**Things to do:**
#1 In the playwright interview, can you condense the paragraph beginning "I like theatre that's aware of itself" into a shorter version that keeps its main facts?
#2 Could you reproduce, word for word, everything in the playwright interview from "First I get" down to "and the Depression."?

For years, you've been creating a unique brand of theatre. There's a great description of your style on the second page of this script: “the performances should be high-energy, overtly theatrical, clownish but not campy.” What kind of theatre most appeals to you?
 
I like theatre that's aware of itself. I get really excited when the playwright, director and actors push at the boundary between the audience and the artists. I like being reminded that I'm in a theatre. Realism doesn’t hold much appeal for me – but then again I’m game for anything as long as it’s done really really well.
 
Your characters talk to the audience a lot.
 
Yes.
 
And you almost always use characters who are real historical figures, yet they seem to be uncomfortable playing out their own story – the struggle brings an energy which makes it theatrical. What's your writing process?
 
First I get turned on by a specific story, then I’ll do extensive research. I'm really interested in American History, especially in the years between the turn of the century and the Depression.
 
Why?
 
I like the music, I like the fashion, I think there's a sort of innocence and simplicity in the cultural mindset. I think that once the Depression hit, we lost a lot of that. By the time we got out the back end of World War II, we were deep into radio and the beginning of TV, and then things kind of fell apart.
 
Do you see a lot of similarities between that era and today?
 
I do. I tell my students in playwriting class that if you want to write something that's about you, it's good to back up a bit and create distance by maybe changing the sex of the character, or the era, or the class background, or the psycho-spiritual background. So, for me, to write about Aimee Semple is a way to write about myself without actually putting myself onstage.
 
She's such a complicated character – split between a conservative public image and a much wilder and freer private life. Were you interested in capturing the story of a woman caught between two eras?
 
Yes, very much so. She really was ahead of her time. This was 40 years before the Women's Liberation movement, and about five years after women got the vote. But, as a woman who was barnstorming across the United States, she was a revolutionary in her own way. A lot of the preaching of the time was fire and brimstone, hellfire and damnation, but her essential message was: live in a place of love and celebration, life is incredible, enjoy yourself. She really was about joy and happiness. In the pulpit she had to be a prohibitionist and anti-divorce. But in her private life, she divorced her second and third husbands, had many affairs. I've heard on the down-low that she was a bisexual who had a variety of sexual partners. She was incredibly liberated on so many levels. Some of the books from the period also ascribe a series of murders to her – she didn't commit them directly, but in the wake of this whole disappearance scandal she had people killed to cover up her story.  Her life embraces enormous contradiction. How she could say one thing Sunday morning behind the pulpit and then do another thing Sunday afternoon behind closed doors is infinitely fascinating to me. We all know this – but the human condition is not black and white, it's not good and evil, it's not dichotomies - it's actually nothing but complexities and shades. Aimee's an ideal metaphoric manifestation of something I think is really true about who we are. And she lived so large in the midst of all of it. She thrived on spinning these massive myths about herself – and her followers bought them. Even if they felt it wasn't true, they bought the beauty of the myth and the dream of the myth. I find that incredible.

**Data provided:**
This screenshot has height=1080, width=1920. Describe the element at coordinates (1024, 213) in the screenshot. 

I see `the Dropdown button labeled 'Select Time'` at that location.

**Results by task:**
#1 The speaker prefers self-aware theatre and gets excited when playwright, director and actors push at the boundary between audience and artists. The speaker likes being reminded of being in a theatre, and while realism holds little appeal, the speaker is game for anything done really well.

#2
First I get turned on by a specific story, then I’ll do extensive research. I'm really interested in American History, especially in the years between the turn of the century and the Depression.